_SUPPLIED PASSAGE:_
How to Install ComfyUI + Nunchaku FLUX.1-dev - Lightning Fast AI Image Generation

Taehyeong LeeTaehyeong Lee
8 min read

Introduction

  • ComfyUI + Nunchaku FLUX.1-dev represents a breakthrough in AI image generation performance. By combining ComfyUI's node-based workflow interface with MIT Han Lab's revolutionary SVDQuant 4-bit quantization technology, this setup delivers 3.0× speedups and 3.6× memory reduction compared to standard FLUX.1-dev implementations. In my testing on Windows 11 + RTX 3080 10GB, image generation times dropped from 40+ seconds to around 11-12 seconds while maintaining exceptional quality. This makes Nunchaku FLUX.1-dev one of the most practical solutions for local AI image generation in 2025.

_GIVEN INFORMATION:_
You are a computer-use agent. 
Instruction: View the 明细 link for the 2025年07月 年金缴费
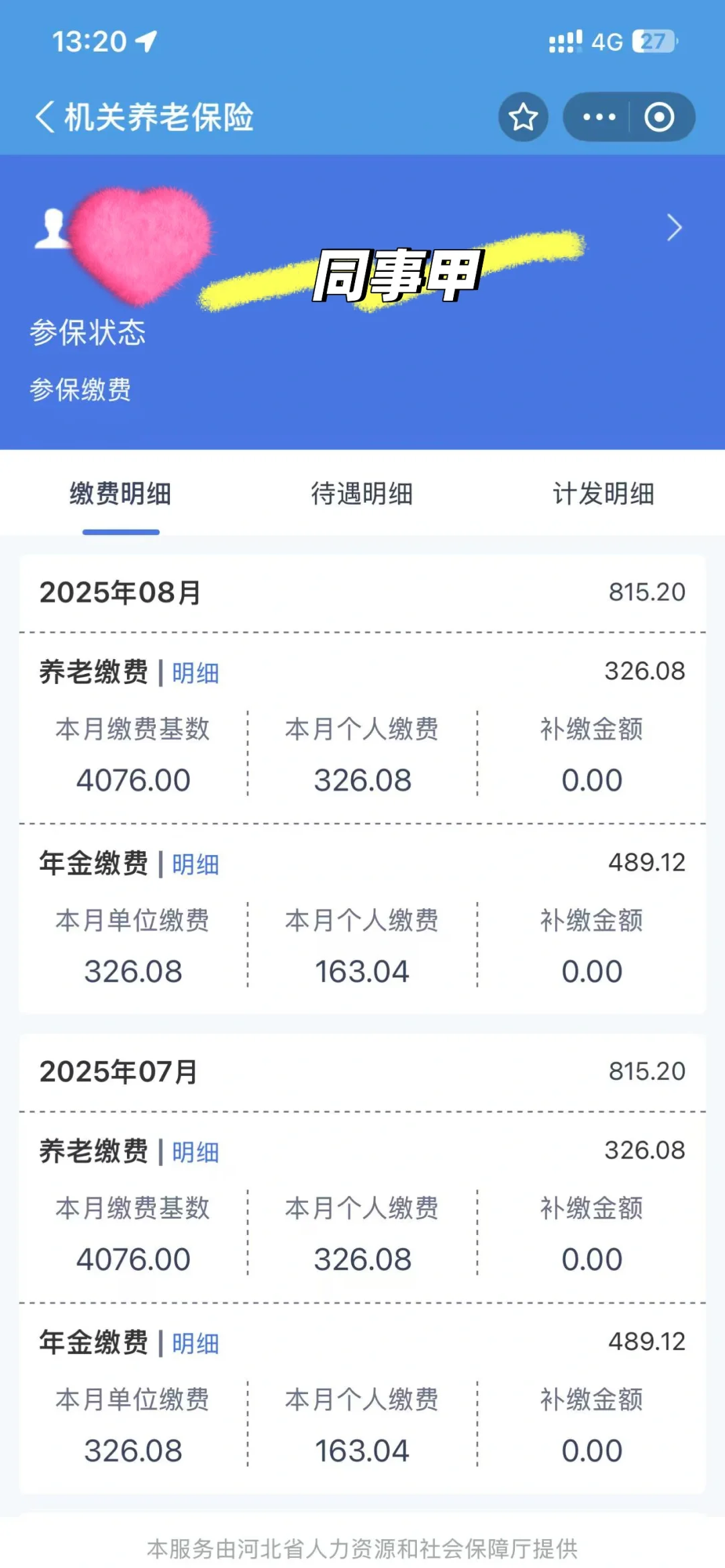coord(195,1343)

_PROBLEM:_
Reproduce the ComfyUI guide word for word from "Taehyeong LeeTaehyeong Lee" up to and including "generation in 2025.". The material above comes from a different source than the ComfyUI guide.

_FULL RESPONSE:_
Taehyeong LeeTaehyeong Lee
8 min read

Introduction

  • ComfyUI + Nunchaku FLUX.1-dev represents a breakthrough in AI image generation performance. By combining ComfyUI's node-based workflow interface with MIT Han Lab's revolutionary SVDQuant 4-bit quantization technology, this setup delivers 3.0× speedups and 3.6× memory reduction compared to standard FLUX.1-dev implementations. In my testing on Windows 11 + RTX 3080 10GB, image generation times dropped from 40+ seconds to around 11-12 seconds while maintaining exceptional quality. This makes Nunchaku FLUX.1-dev one of the most practical solutions for local AI image generation in 2025.